The Commission's Communication on Internet governance states that "the EU should take a leadership role in working towards the goal of increased security and stability of the Internet by initiating dialogue with international partners." The Commission should develop concrete plans with the Parliament and member states on what this leadership role should entail. In addition to promoting at the international level the measures I previously described, this could include:
- Support for ICANN in its work to ensure the security and stability of the Domain Name System;
- Work in international venues such as the OECD, United Nations and Council of Europe to improve applicable laws and national coordination on cybersecurity;
- Discussions on limited liability for software security faults, particularly in the operating system and browser software that is critical to system security.
Finally, it is critical that the Parliament continues its role in promoting fundamental European values such as freedom of expression and privacy.
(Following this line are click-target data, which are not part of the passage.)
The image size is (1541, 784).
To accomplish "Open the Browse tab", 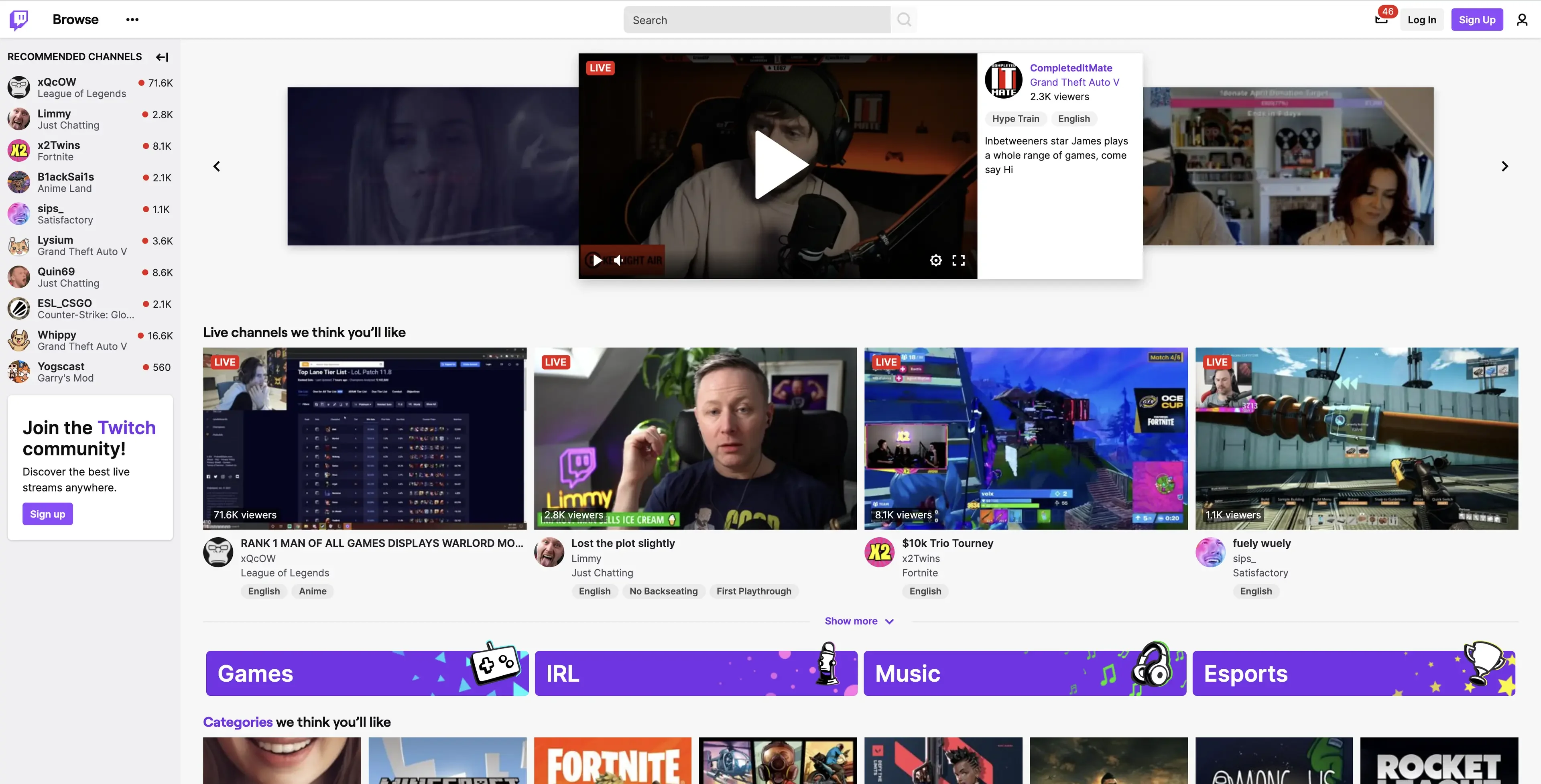I will 75,20.
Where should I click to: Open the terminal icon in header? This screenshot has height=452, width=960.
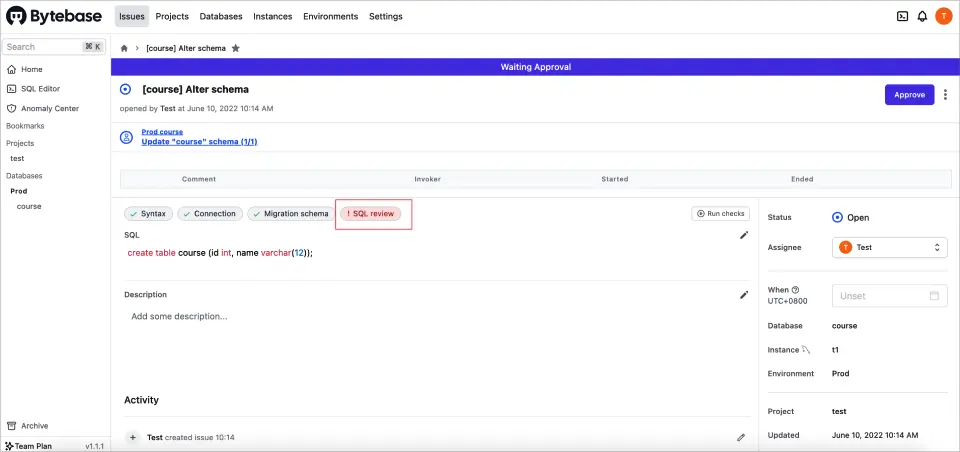click(902, 16)

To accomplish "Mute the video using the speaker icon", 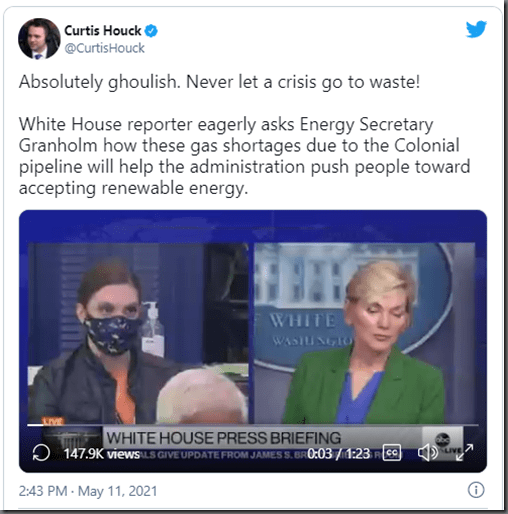I will click(x=428, y=453).
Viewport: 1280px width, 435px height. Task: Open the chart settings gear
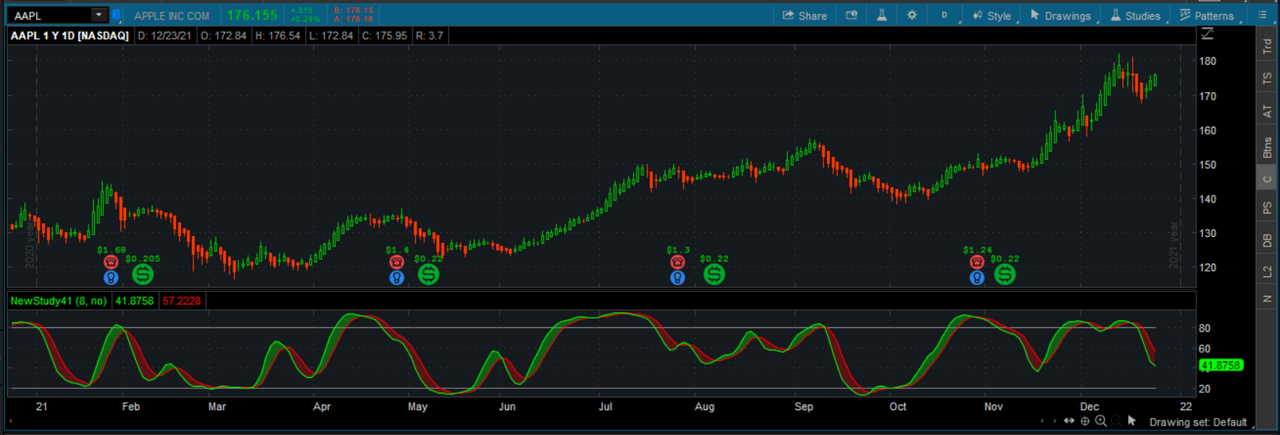click(911, 15)
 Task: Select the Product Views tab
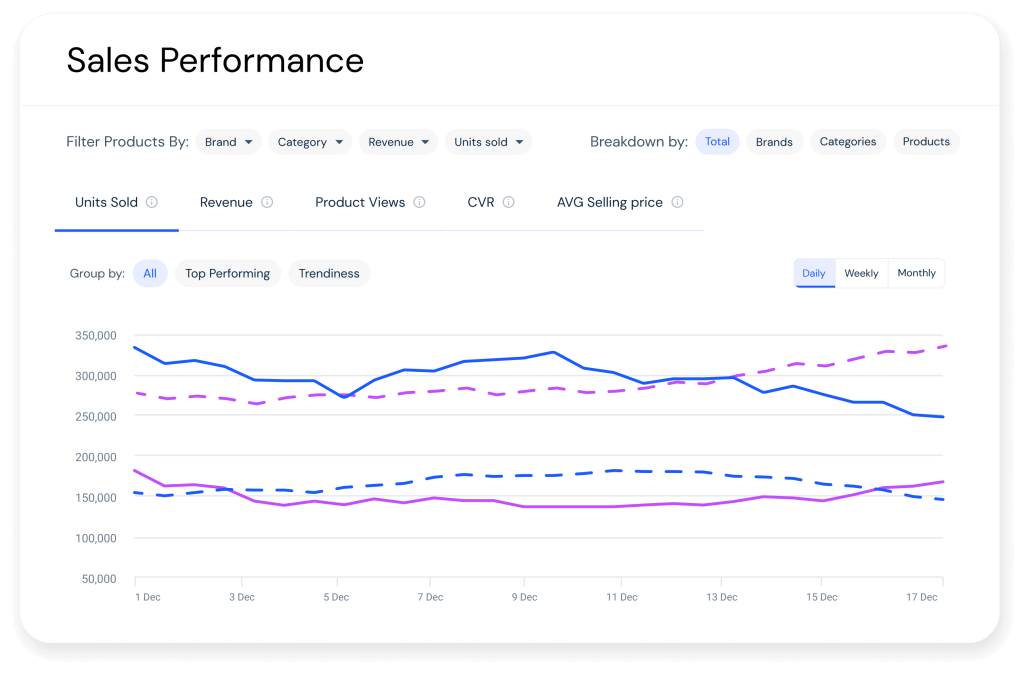360,202
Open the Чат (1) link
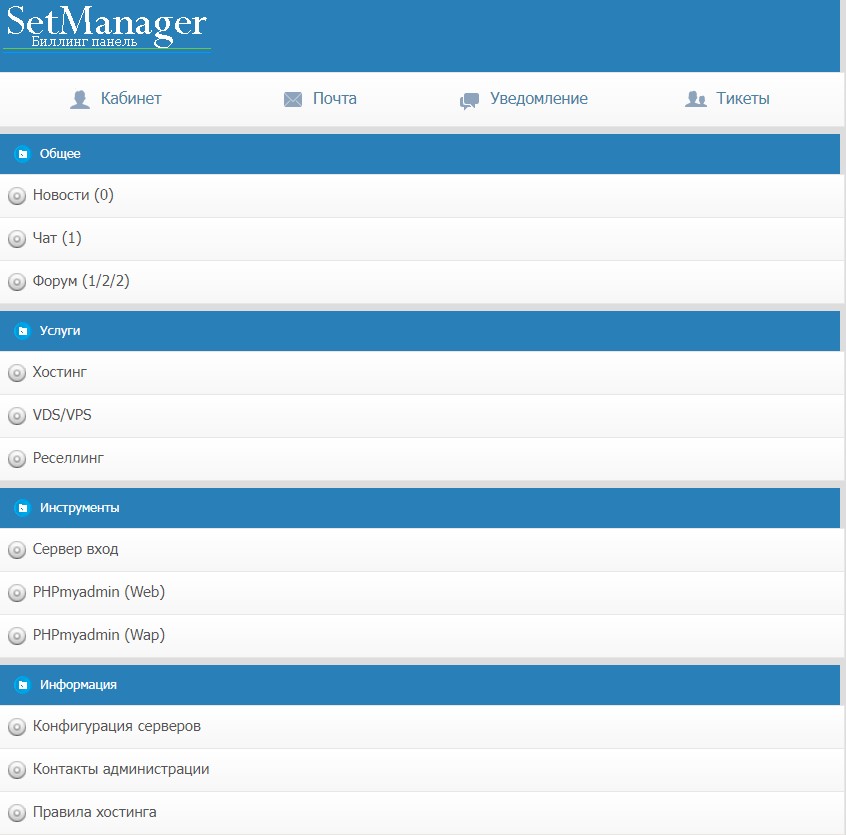The width and height of the screenshot is (846, 835). (57, 238)
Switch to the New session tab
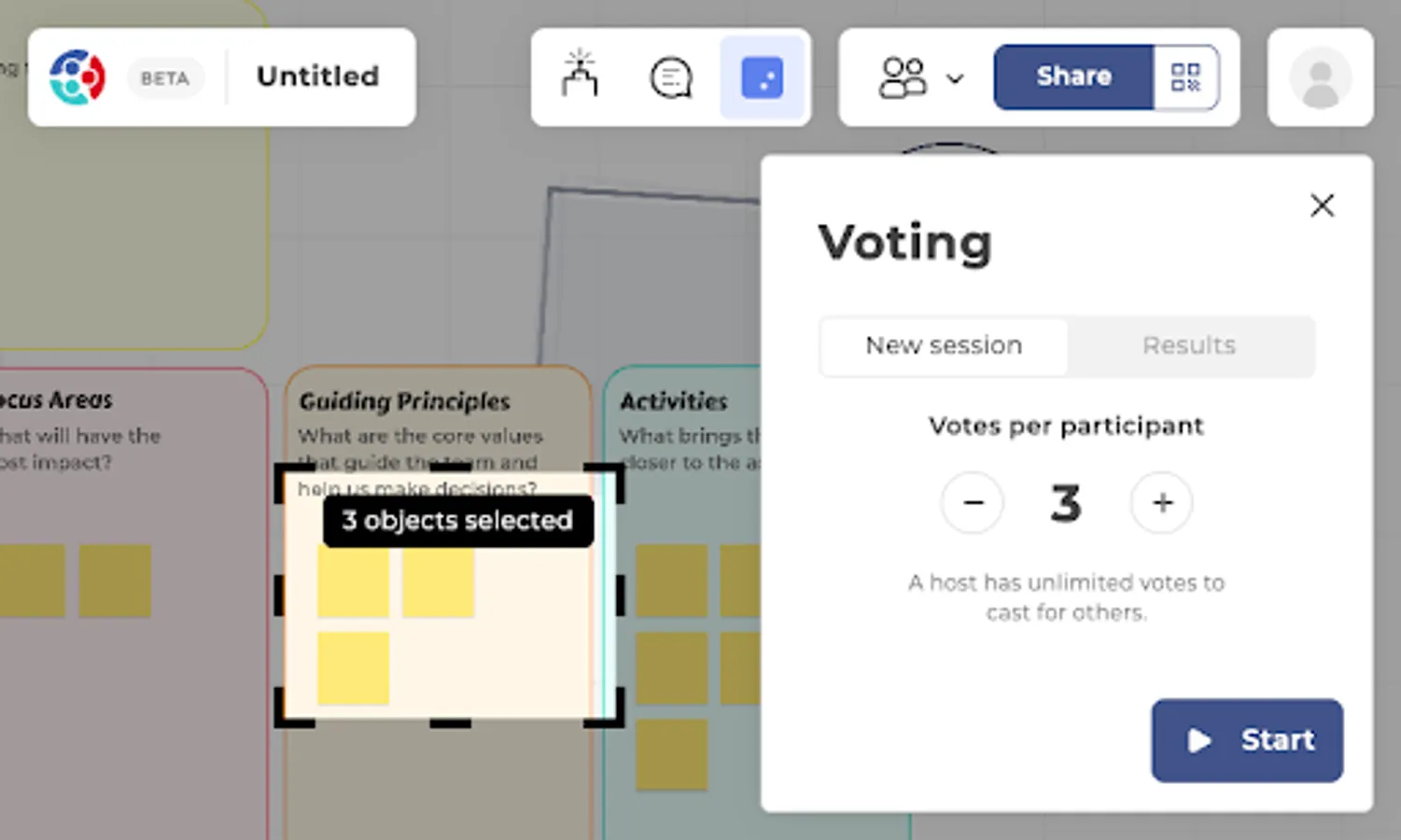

The draft report's suggestion to extend the Rome II regulation to include violations of data protection and privacy is positive, as is the suggestion on the negotiation of international agreements for effective redress. But the EU institutions should be extremely cautious in introducing measures such as powers to revoke IP address blocks and domain names, which was suggested last week by the Council, or requiring Internet blocking (as Commissioner Malmstrom has proposed). These measures would set an extremely damaging precedent for Internet governance by repressive states that do not share European values.